We were going to stick one of the PHP7 servers in there with health checks but no scaling — meaning that a server could be terminated but not scaled up/down.
Adding the PHP7 server in was a great moment. Within minutes, it was running at 80% CPU and the PHP5 servers were able to drop 3 servers — this server seemed to be doing at least 3x the amount of traffic that the others could handle, and the load balancer favoured it so much that it was running at the edge of the limits we had deemed acceptable.
We ran it for an hour or so and took it down and looked at the logs to search for anything untoward.
Nothing much showed up, so I decided for a bigger test the next day.
Step 6 — longer live testing and disaster
As soon as I got to my desk in the morning, I launched a PHP7 instance and kept it in the loadbalancer, and it started off by working like a charm.
At around midday, we had calls from the client saying that there was an intermittent problem on the site — the homepage was missing for mobile users.
I looked at AWS ELB monitoring and the PHP7 server was getting a lot of 500 errors, so I shut the server down and examined the logs.
We were getting a ton of errors before the server crashed. And not normal errors by any means.
Say you have a model called Foobar. We had errors like
Model foo^bar does not exist
Model Fo¨bar does not exist
Essentially at some point after running smoothly, the server jumbled prefect code and truncated controller names, model names, table names, in fact almost any name at all. And when it started failing it didn’t stop. It would never recover after the first 500 error.
There followed a period of around ten days of launching instances, watching them closely, seeing them fail. Again and again and again.
But then we tried something different.
We launched another PHP7 server on the other site and it stayed up for days.
We started step by step, comparing differences, grasping at straws until one day, I made a very strange discovery.
Step 6 — that Eureka moment
After hours of development time, I discovered that view caching wasn’t saving files on the working site.
CakePHP has a number of different built-in caching methods. Models and persistent store data about the structure of the MySQL tables. Then any data from the DBO can be stored if you choose, and views or template views can also be stored.
Now, models, persistent and data can be stored in various formats, such as flat files, APC, APCu, memcached, Redis etc.
View files, however, can only be stored (at the time of writing) as flat files. And if the directory doesn’t exist, we assumed it would create it, or at least complain when debugging was turned on.

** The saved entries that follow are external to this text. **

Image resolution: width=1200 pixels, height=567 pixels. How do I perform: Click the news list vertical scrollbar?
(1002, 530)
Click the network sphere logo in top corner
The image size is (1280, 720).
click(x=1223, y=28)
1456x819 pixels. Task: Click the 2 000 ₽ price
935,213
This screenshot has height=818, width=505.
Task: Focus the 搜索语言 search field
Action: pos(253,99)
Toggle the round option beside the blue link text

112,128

Now, at some point during the second (working) site’s GIT history, someone had deleted the /app/tmp/cache/views/ folder and, without realising, we had been running without a view cache for years.

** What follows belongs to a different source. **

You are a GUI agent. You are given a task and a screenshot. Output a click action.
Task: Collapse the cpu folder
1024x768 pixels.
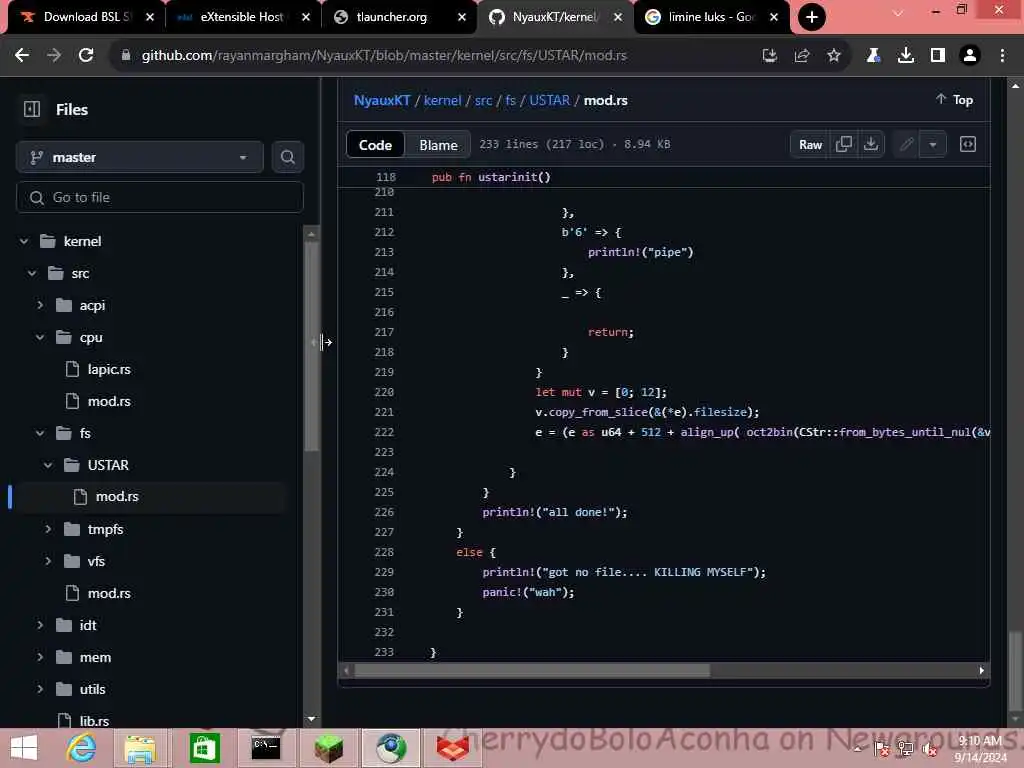[x=40, y=337]
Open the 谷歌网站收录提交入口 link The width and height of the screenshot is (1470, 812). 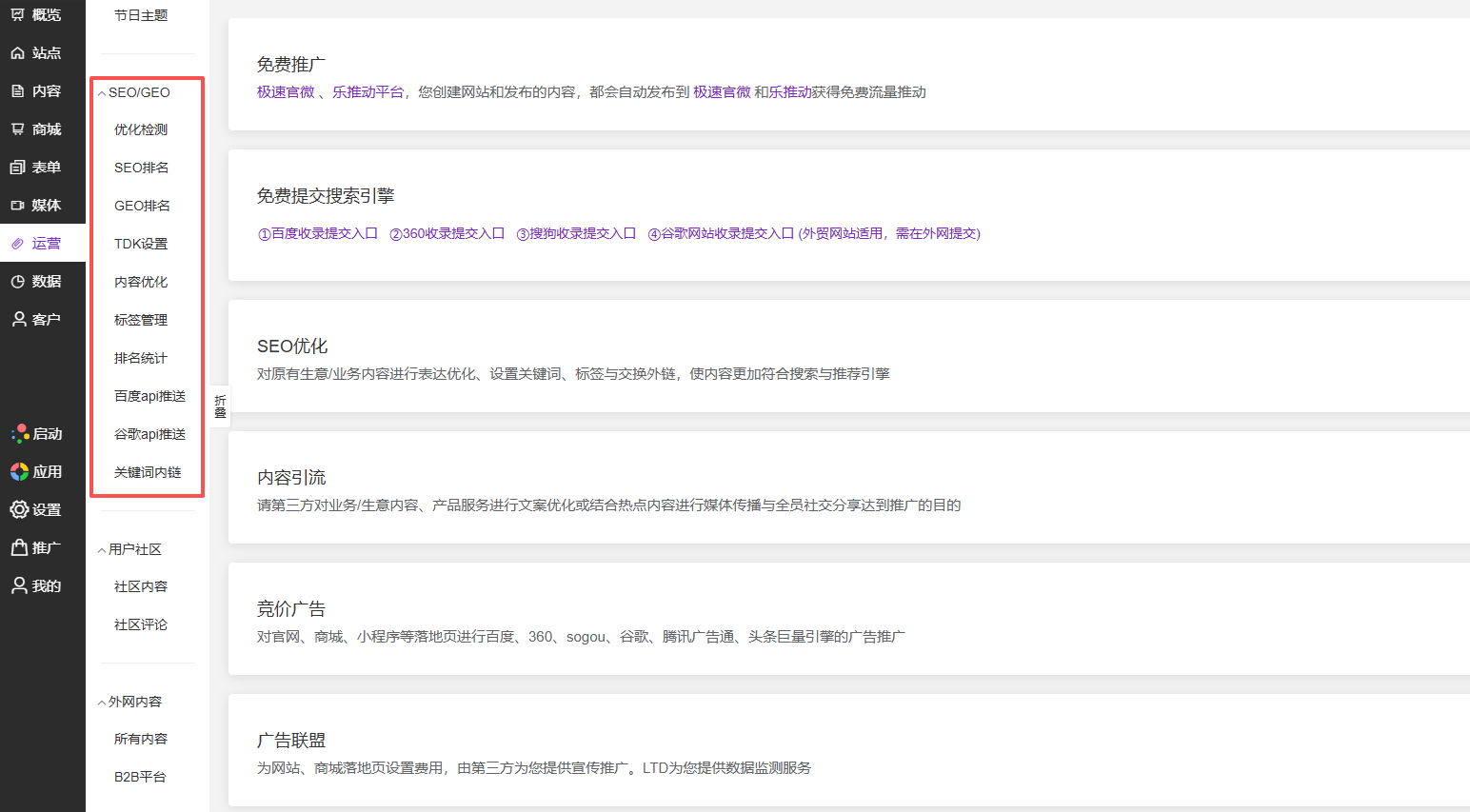click(x=721, y=233)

Now we had tried everything else on our main (failure) site, we supposed that this was the only thing left to try. We deleted the /app/tmp/cache/views/ directory and launched.
The site stayed up for 24h, then 48h, all without a hitch.
It seems like something either in the IO processes of PHP7, or something within the CakePHP framework cannot cope with high volume traffic and writing/reading flat files. It then produces gobbledegook code that gets cached forever.
The only solution is to turn off view caching, but don’t worry as your site will fly by on the new infrastructure, so don’t worry.
We reduced the compute capacity of our autoscaling master by half and the site was still twice as fast, with fewer servers than before on the old PHP5 set up.